少年時代を過ごした奈良、今の練習場がある群馬。帝京大2年時以来、3年ぶりに立った聖地の心地よさを、“大都会育ち”を装ったユーモアに混ぜて表現した。奈良・御所実1年時に全国高校大会準優勝。3年時には大会10トライを挙げ、再び準優勝となった。

「(その後も)いろいろな経験をさせてもらってきた。高校の時と比べて、花園が小さく見えました」

長めの芝が雨で湿る条件下となり、前半21分まで0-3。それでも18点リードの後半、見せ場が立て続けにやってきた。2分には相手防御裏へのキックでFB野口のトライを演出。26、34分には左サイドを駆け抜け、2トライで試合を決定づけた。19年W杯日本代表のCTB松田力也からは「お前、花園から生まれたもんな」といじられた。京都・伏見工出身の先輩とは前日21日、コーヒーを手に「関西もええな」と語り合った。知人も多く駆けつけた一戦で、堂々と成長を示した。

第2節まではW杯日本代表の福岡が担った背番号「11」を着ける。7人制専念で不在となった先輩にスピード、コンタクトで劣るが「嗅覚や、裏のスペースへのキック。自分のカラーは大切にしたい」と自己分析。目標は3年後のW杯だ。

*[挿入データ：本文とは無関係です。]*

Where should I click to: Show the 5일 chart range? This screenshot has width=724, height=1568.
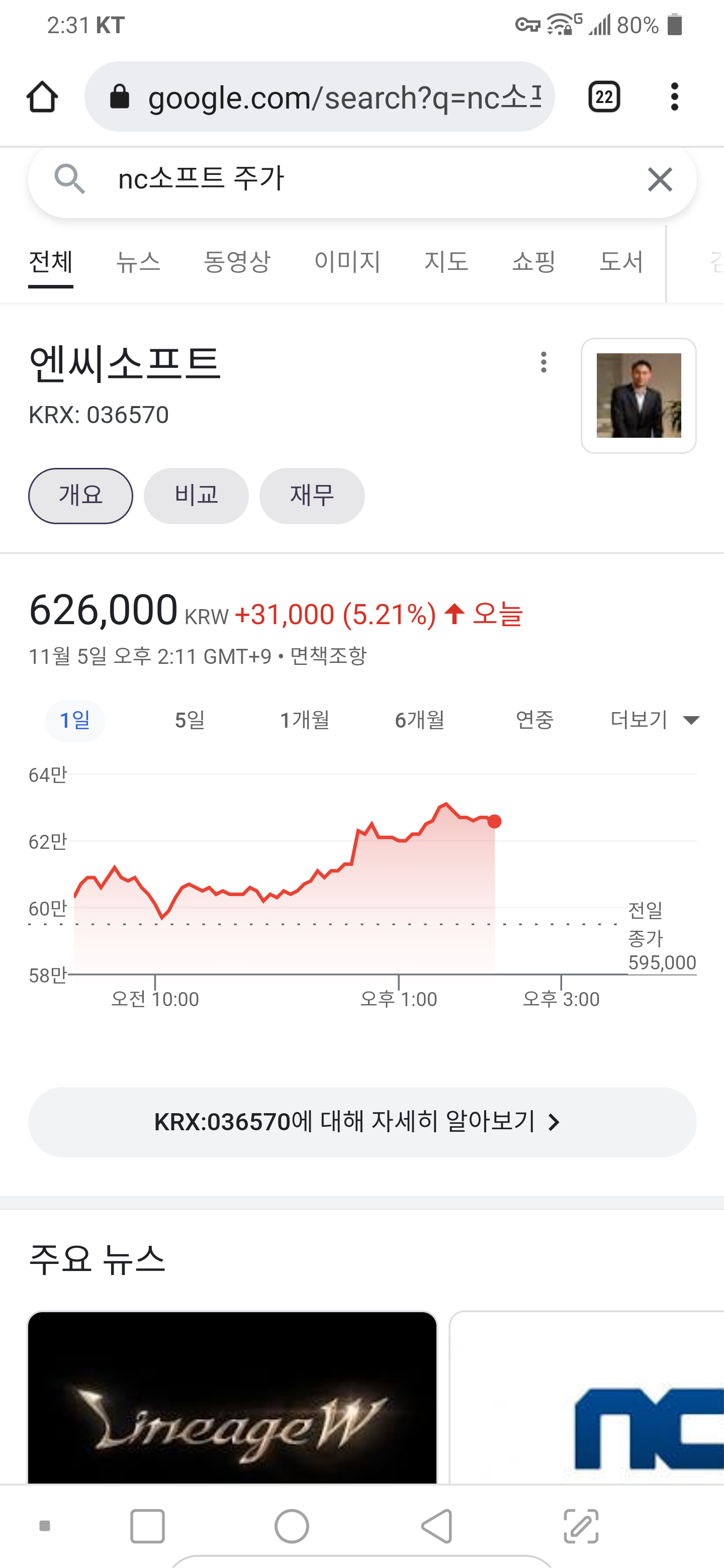click(190, 720)
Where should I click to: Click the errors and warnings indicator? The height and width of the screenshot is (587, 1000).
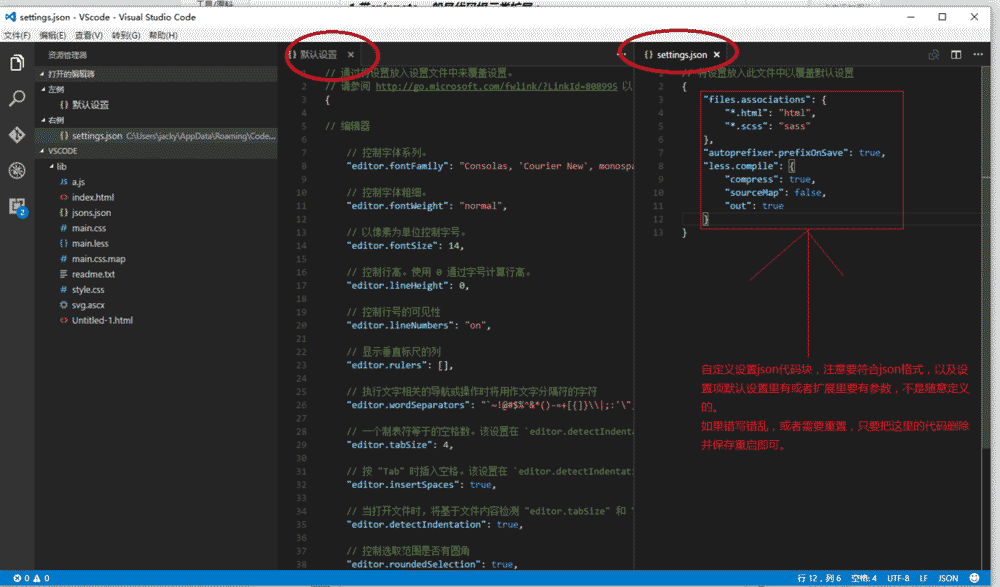coord(20,578)
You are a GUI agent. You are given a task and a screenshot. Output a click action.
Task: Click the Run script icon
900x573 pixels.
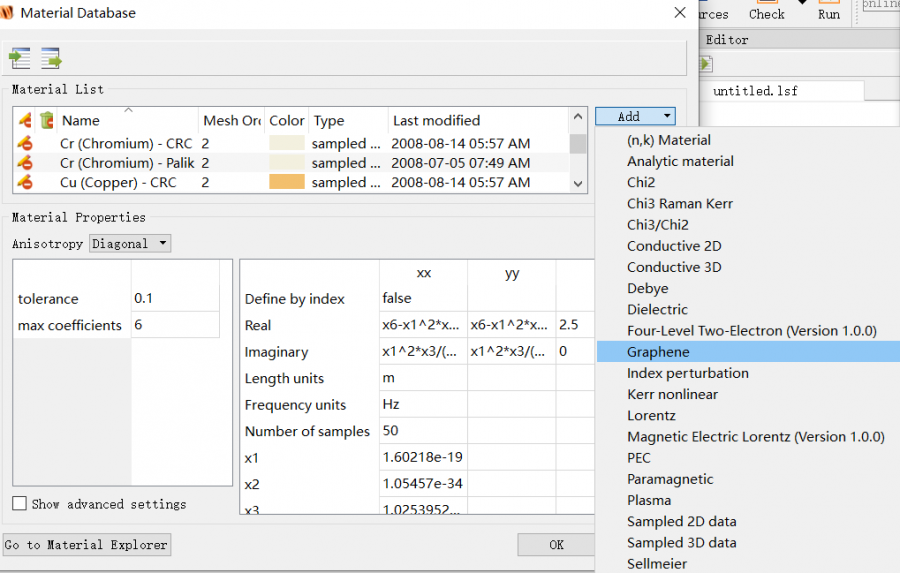coord(828,11)
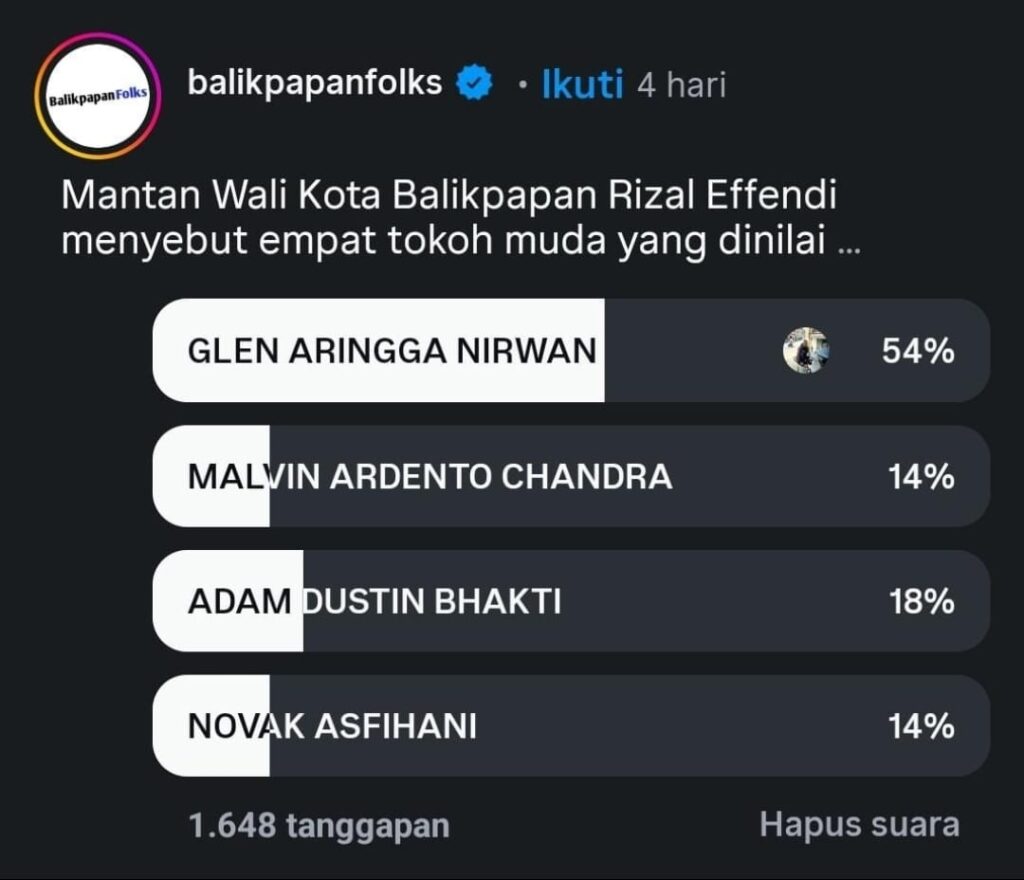Select the MALVIN ARDENTO CHANDRA poll option
1024x880 pixels.
tap(571, 476)
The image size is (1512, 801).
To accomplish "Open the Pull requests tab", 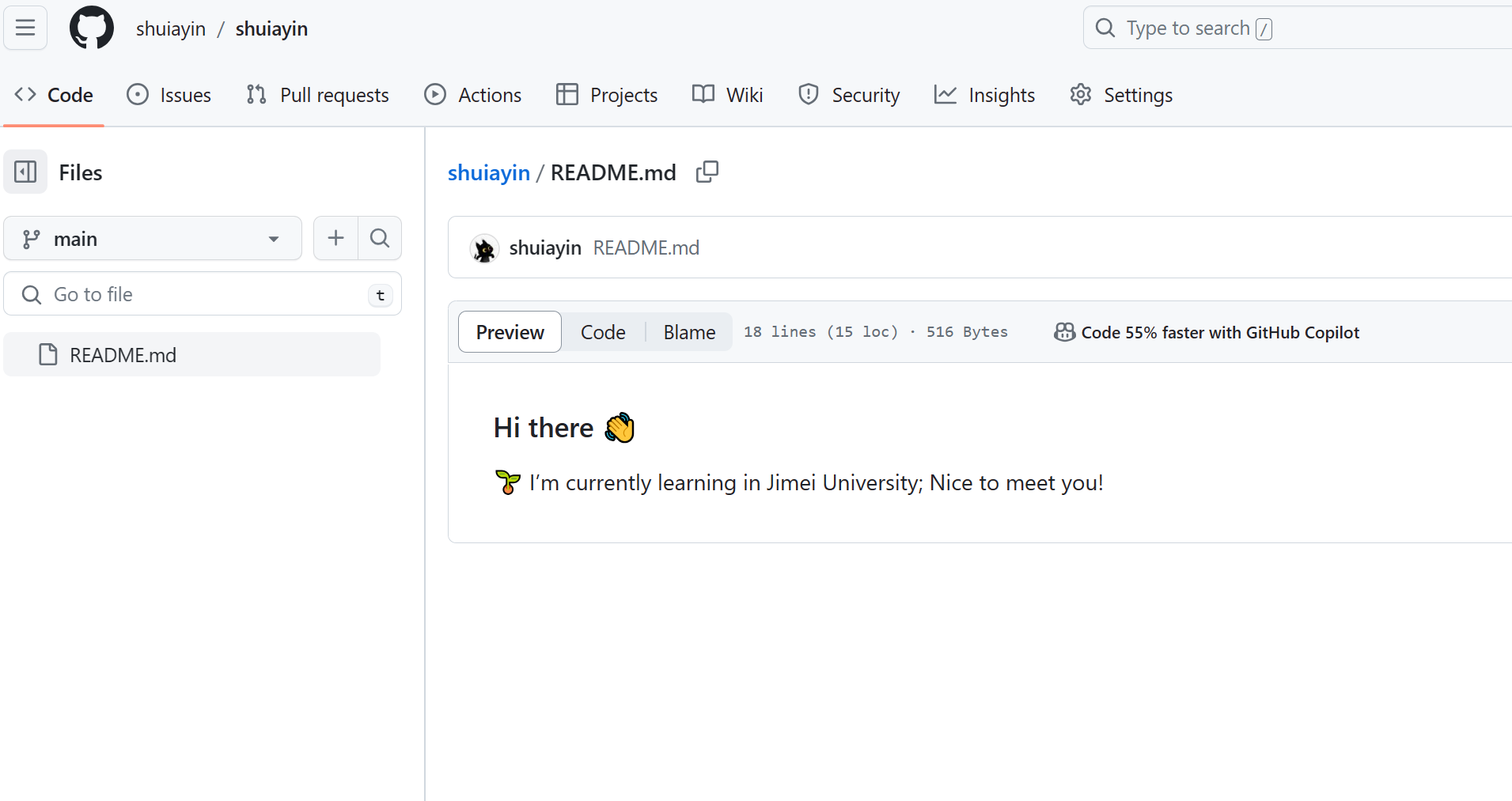I will click(318, 95).
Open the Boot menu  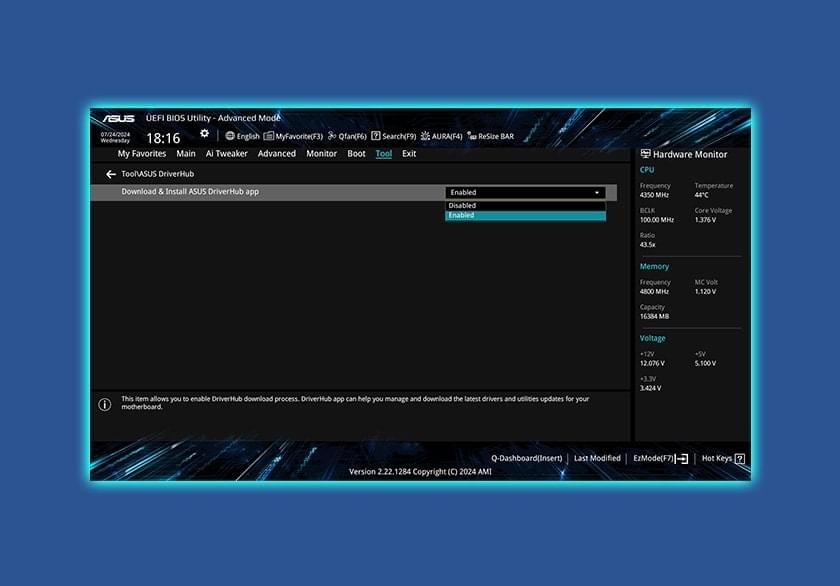pos(356,153)
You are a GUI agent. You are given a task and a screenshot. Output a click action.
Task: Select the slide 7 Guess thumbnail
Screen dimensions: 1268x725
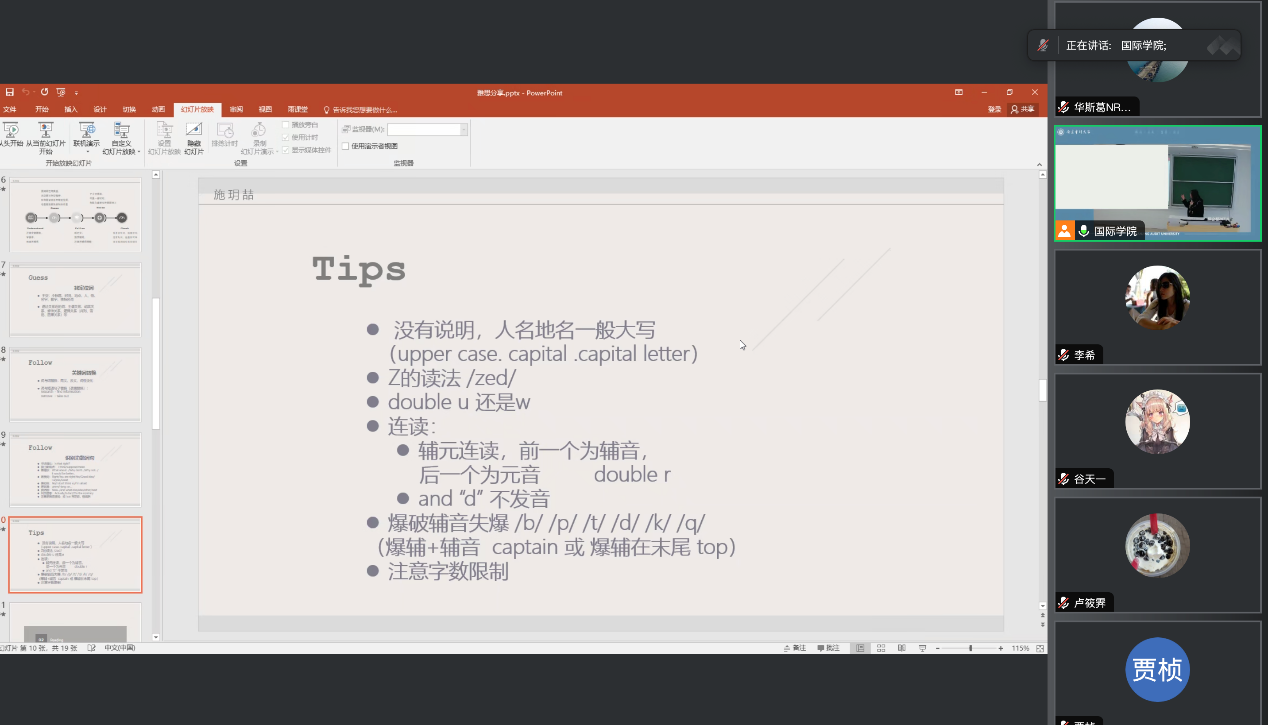pos(75,300)
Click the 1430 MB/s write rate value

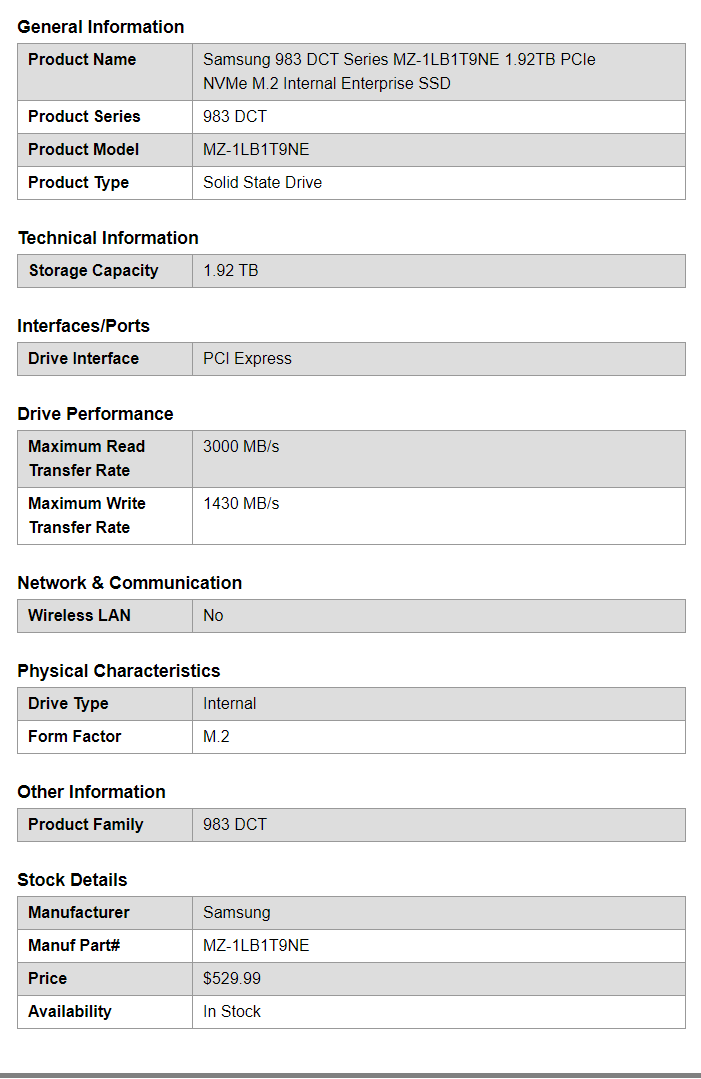tap(241, 504)
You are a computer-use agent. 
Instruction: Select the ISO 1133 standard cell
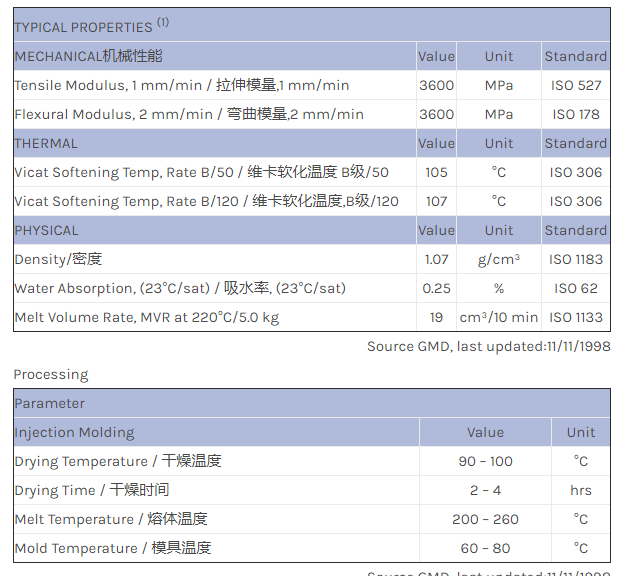[576, 317]
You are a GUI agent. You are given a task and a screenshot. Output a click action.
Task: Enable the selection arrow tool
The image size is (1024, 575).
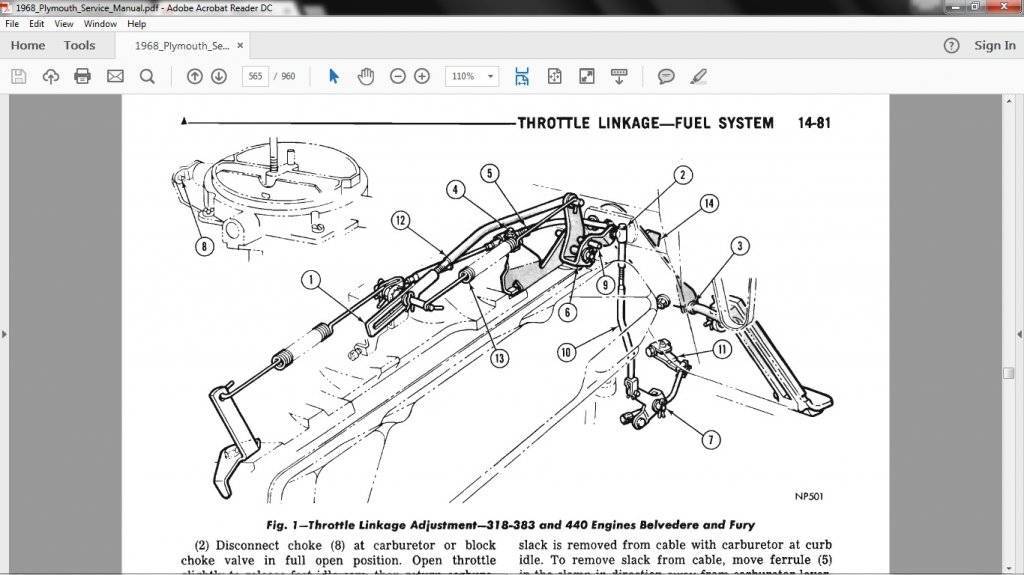(334, 76)
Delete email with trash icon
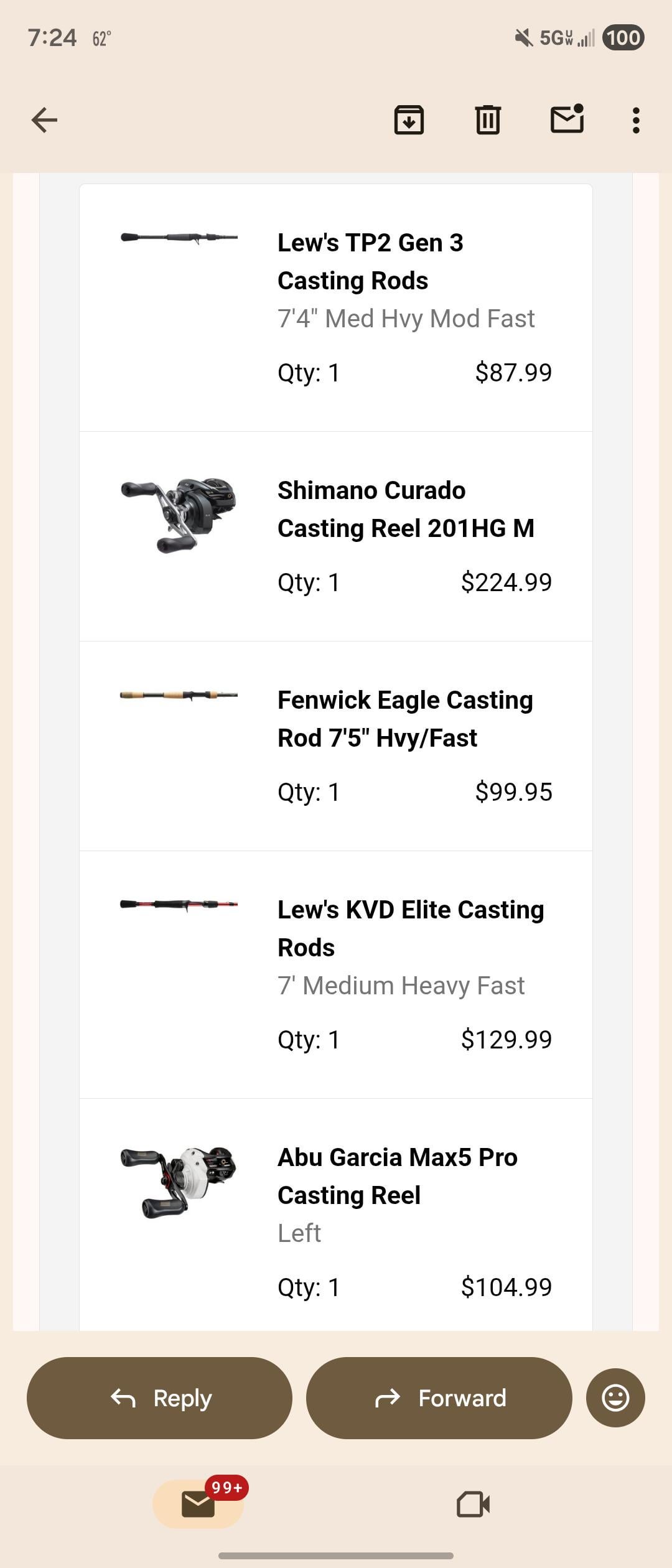The width and height of the screenshot is (672, 1568). point(488,120)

「今後のトップリーグでどれだけ活躍できるかで変わってくる。少しずつ成長して(代表の)ジャージーが似合うようになりたい」

身長175センチ。小さな男の夢は大きい。【松本航】

◆竹山晃暉(たけやま・こうき)1996年(平8)9月25日、栃木・宇都宮市生まれ。3歳で競技を始め、河合二中時代は奈良選抜主将で全国優勝。御所実高1、3年時に花園準優勝。帝京大4年時は副将。ジュニアジャパン、7人制ユース日本代表歴あり。父和彦さんは星鶴王(ほしかくおう)のしこ名で、最高位は幕下22枚目の元大相撲力士。175センチ、84キロ。